Hungry in Kampala? Try Katogo - The East African

Hungry in Kampala? Try Katogo

Friday May 17 2013

By Peter Mugarura

Recently, Ugandan born Archbishop of York John Ssentamu appeared on BBC’s The One Show where he prepared three dishes, two of which must have appeared really strange to non-Ugandan eyes. He prepared what we call here Katogo.

Katogo consists of matooke (green bananas) and just about anything that you can throw into the same pan.

Lately it has become the preferred meal at breakfast especially in restaurants within Kampala.

Ugandans tend to have a variety of foods on the table at meal time. Hence, it is not surprising to find someone with say a plate of rice, ugali, potatoes, matooke and pumpkin, all together!

You shouldn’t be shocked either when you hear someone say to the waiter “I’ll have ‘all foods’ and beef’!’

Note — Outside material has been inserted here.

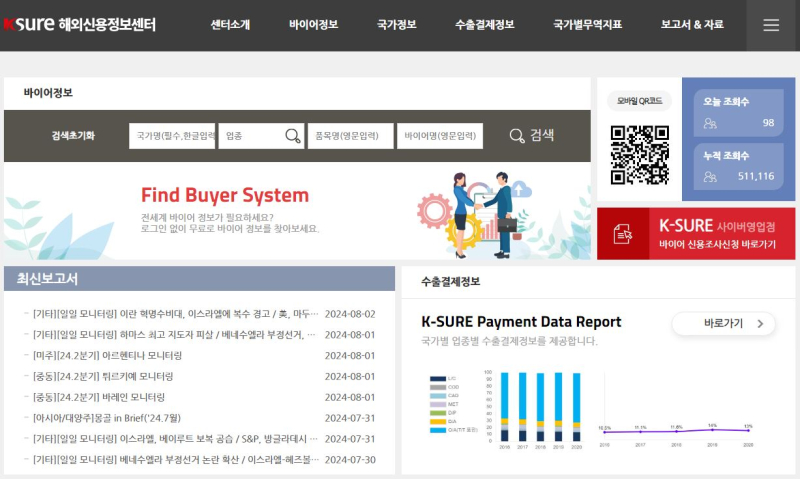The height and width of the screenshot is (479, 800).
Task: Click the chevron arrow on 바로가기
Action: 761,324
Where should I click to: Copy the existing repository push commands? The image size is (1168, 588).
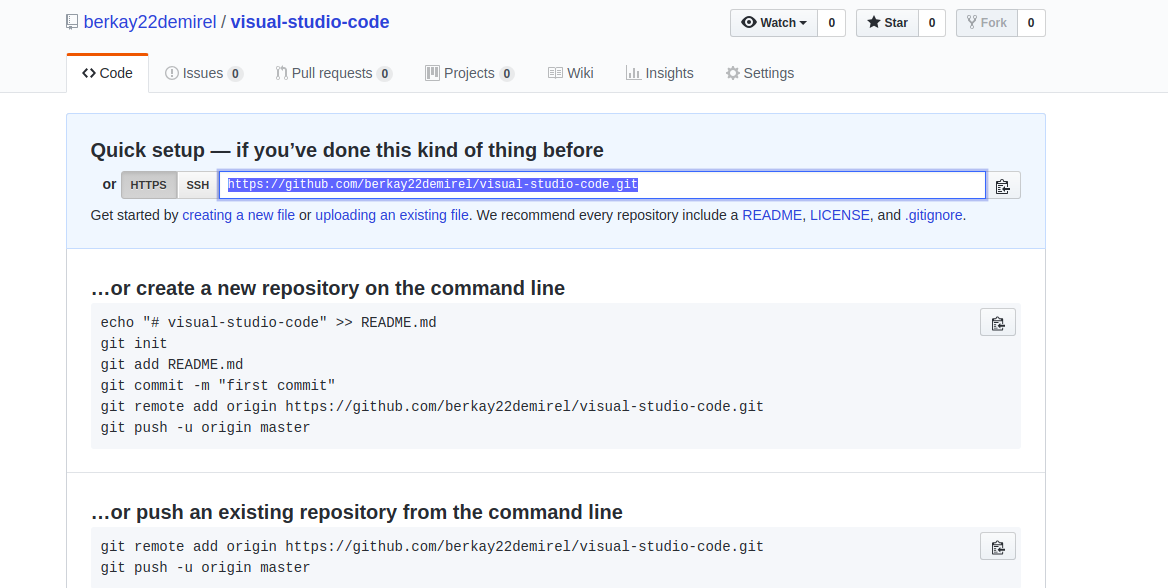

In the same vein you shouldn’t look at your watch when you walk into a restaurant early in the morning and find people with platefuls of Katogo; it’s the ultimate breakfast meal for people about to travel a long distance, the working class and for killing a hangover.

Breakfast

Recently, I decided to have Katogo for breakfast, instead of my standard tea and bread.

Every restaurant in Kampala with the exception of fast-food franchises has it on the menu; I therefore had no problems selecting where to go. I walked into a restaurant in Wandegeya — a part of Kampala given over to small local restaurants.

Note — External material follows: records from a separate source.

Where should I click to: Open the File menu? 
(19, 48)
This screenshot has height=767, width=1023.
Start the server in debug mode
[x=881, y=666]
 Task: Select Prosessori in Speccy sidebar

Here, my Katogo was made up of matooke, offals and beef.

There are many variations of the standard Katogo: Matooke and beans, which is very common; matooke and groundnut sauce; matooke and beef/offals, and most recently thanks to the Archbishop of York, matooke and lamb.

When I was at the university and a little hard-up for money, a late breakfast of Katogo was a sure way to keep the stomach quiet till evening, when I would be ready for dinner. I guess that’s why Katogo has become a popular breakfast meal for workers in Kampala.

The average price of a Katogo breakfast is about Ush3,000 ($1.2). So the next time you visit Kampala and are tired and hungry after the long bus drive from Nairobi, Dar es Salaam, Kigali or Bujumbura, be sure to pop into any restaurant within the vicinity of the bus-stop for a satisfying meal of Katogo.